SOURCE DOCUMENT:
»»

And if you get it – or if you get any of gazillions of other creative usages – you feel smarter. And you can feel like you’re part of in “in group,” either just with whoever else has used or understood the cryptic phrase or with a whole social set.

Now, those two reasons for change also manifest in several other ways, not always as amusing. I’m sure we’ve all had to deal with texts that are just opaque with nouns, prepositional phrases, and passive sesquipedalian verbs. “Redaction will be accomplished on hardcopy media.” “We’ll edit it on paper.” Why write this stiff way? Because it “sounds smarter.” And we get a lot of newly derived words for old things also because they “sound smarter.” Also, it’s no news to anyone here that people often like to take words they’ve heard and been impressed by and use them when they don’t actually know what they mean. Because they want to sound smarter. And they do – to other people who don’t know what the word means. They want to impress “the hoi polloi,” but at most they impress some of “hoi polloi.” But those mistakes can get entrenched!

A particular dark side of the desire to feel smarter is the tendency some people have to denounce other people’s usages on usually questionable bases – as I mentioned in the brief historical review. Appeals to Latin, to logic, to history…

And sometimes it’s phonetic profiling – any word that sounds like a bad word is bad by association. “Niggardly.” A word that has exactly nothing to do with anything racial; it just happens to sound the wrong way. Its root is cognate with Norwegian “nøgg” and Swedish “njugg,” and refers to a miser. But since it sounds the wrong way, you might find yourself avoiding it. It gives some people an excuse to point fingers, feel self-righteous, and exert control over others.

Phonetic profiling also comes in in the impulse not to be embarrassed. Some things come to have a fairly high snicker quotient. For instance, “The space probe will be passing Uranus…” News readers worry about saying “your anus” with a straight face, so they say “urine us” – which isn’t much better. Likewise “harris ment” rather than “her ass ment.”

««

INFORMATION GIVEN:

»»

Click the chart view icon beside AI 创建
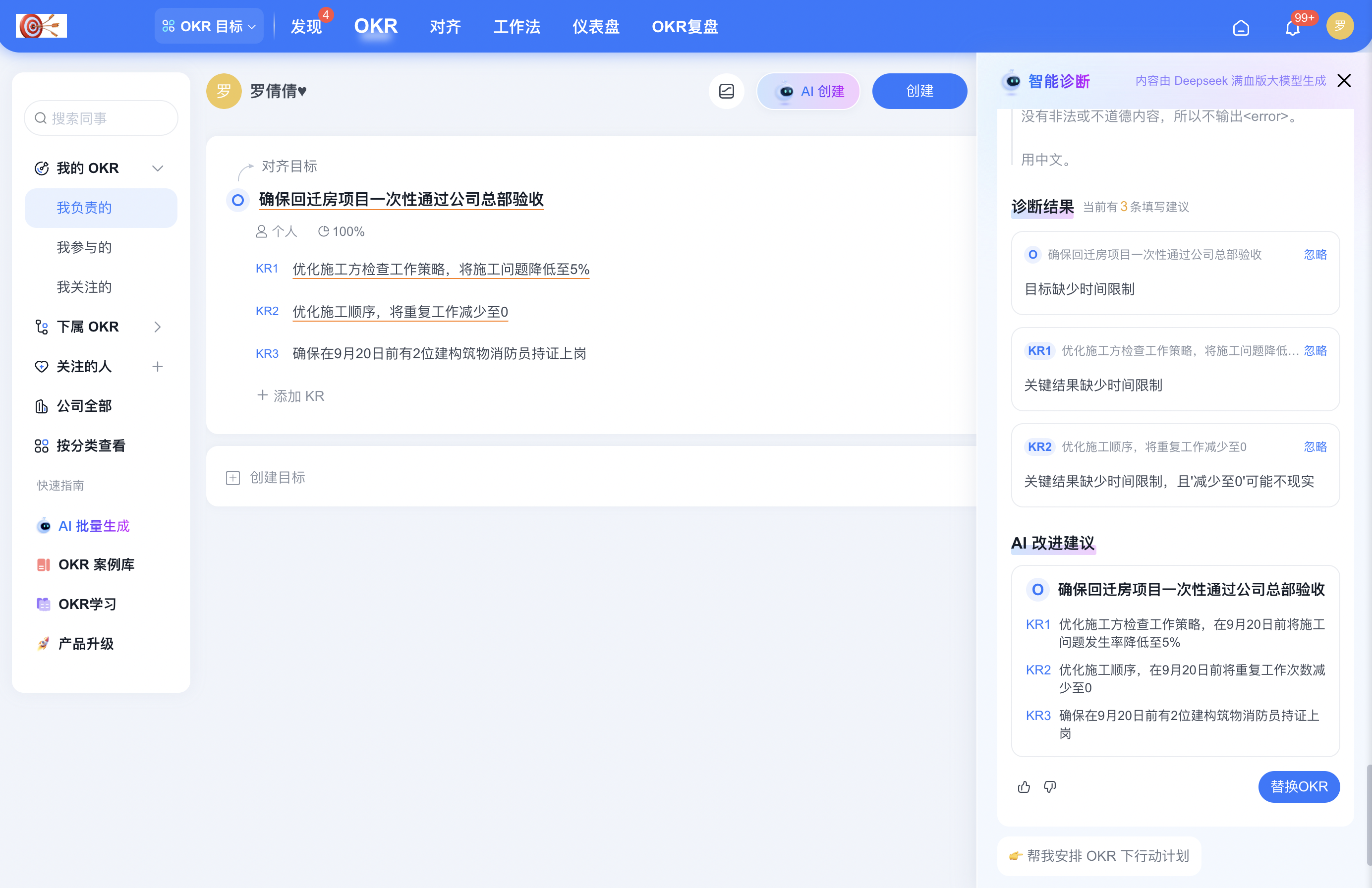This screenshot has height=888, width=1372. [726, 91]
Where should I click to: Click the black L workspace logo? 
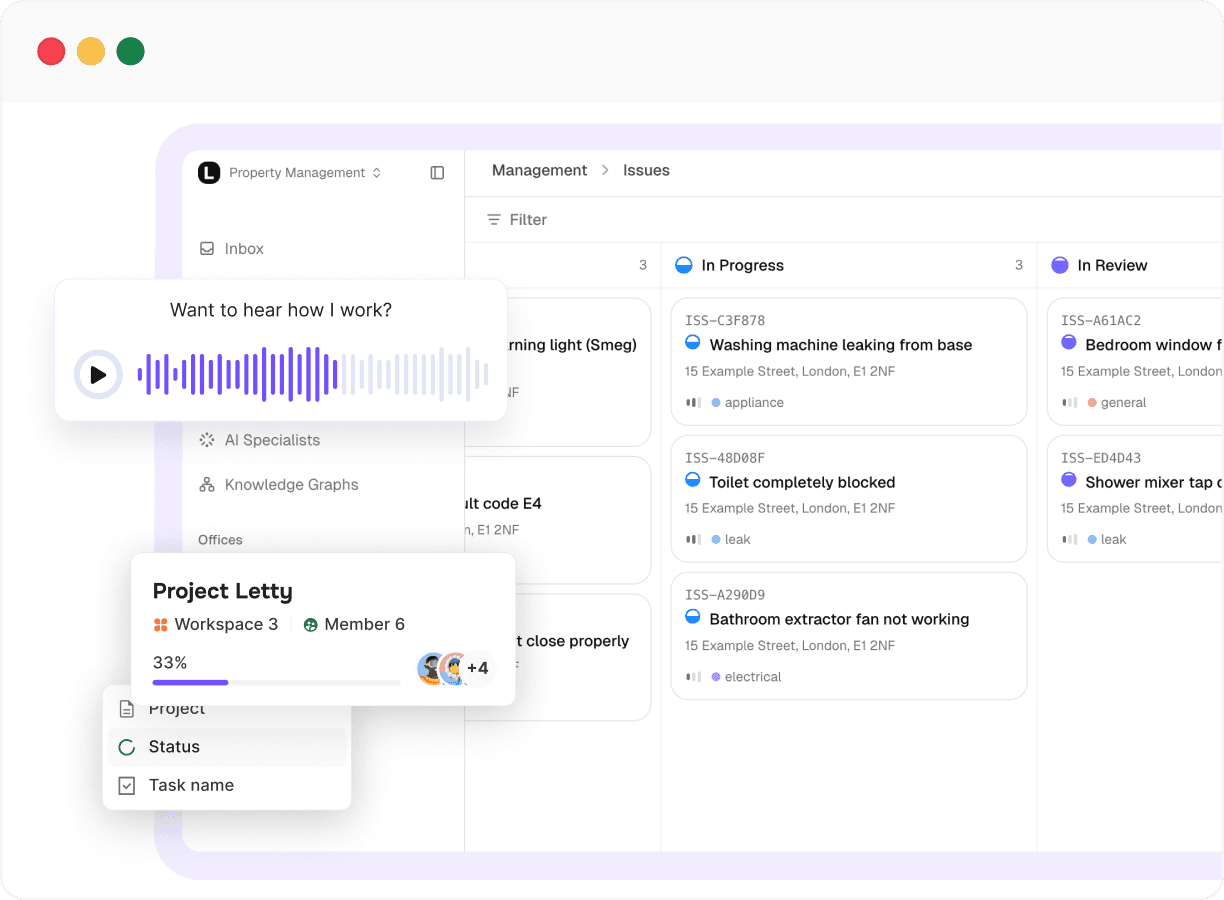point(209,173)
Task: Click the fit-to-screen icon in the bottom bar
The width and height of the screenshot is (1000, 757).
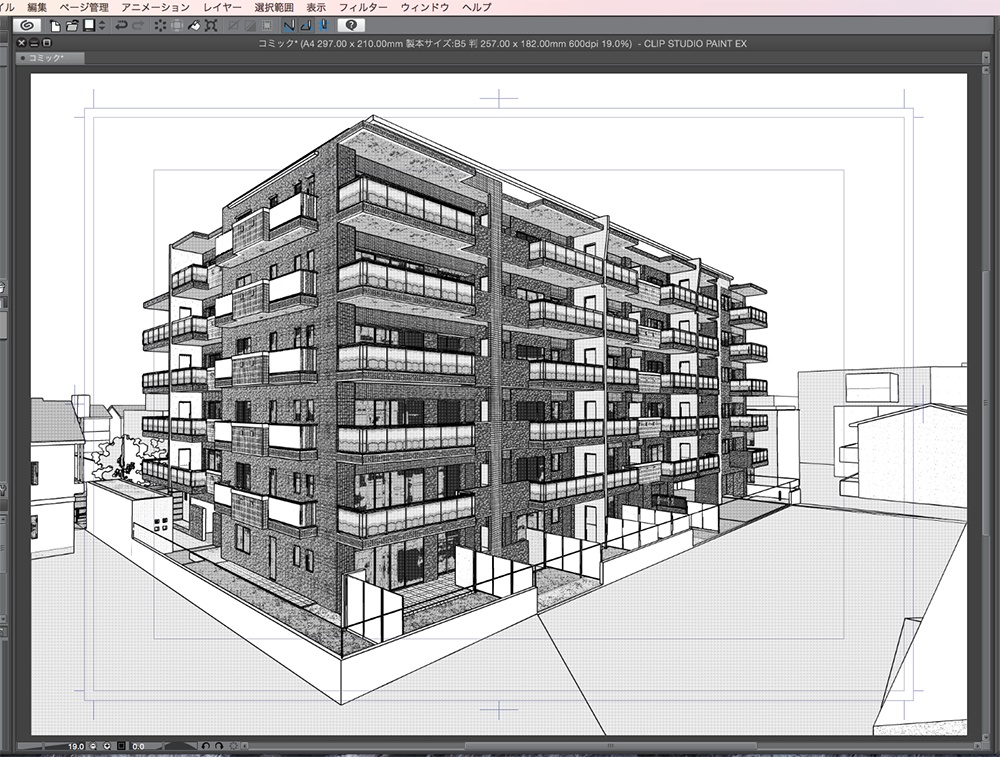Action: [x=121, y=746]
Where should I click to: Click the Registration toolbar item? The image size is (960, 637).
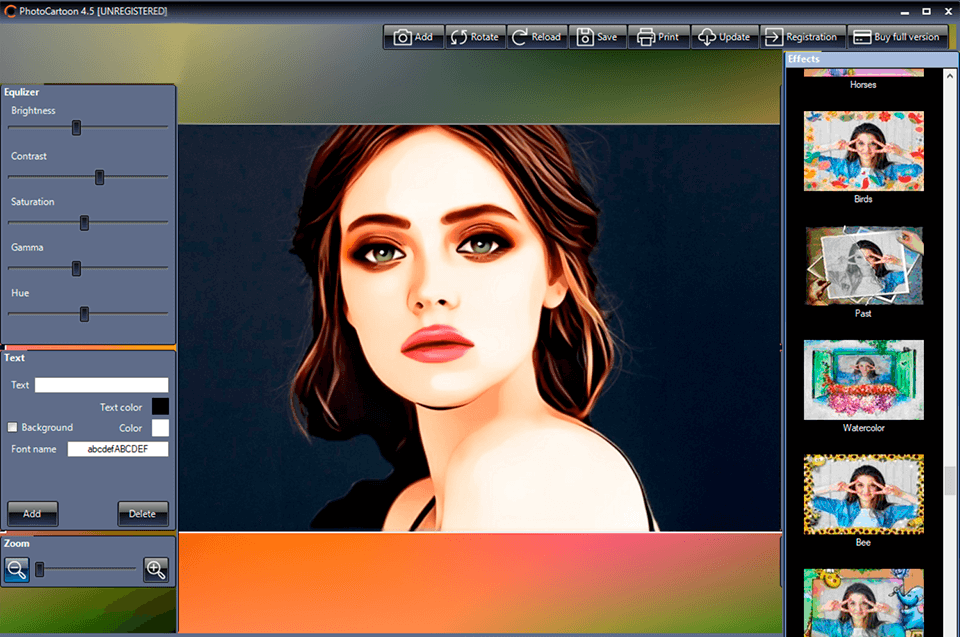[802, 36]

««

WRITTEN PROBLEM: Write out the passage on word usage word for word, from "And if you get" to "whole social set.". The records were taken from a different source than the passage on word usage.

EXERCISE OUTPUT:
And if you get it – or if you get any of gazillions of other creative usages – you feel smarter. And you can feel like you’re part of in “in group,” either just with whoever else has used or understood the cryptic phrase or with a whole social set.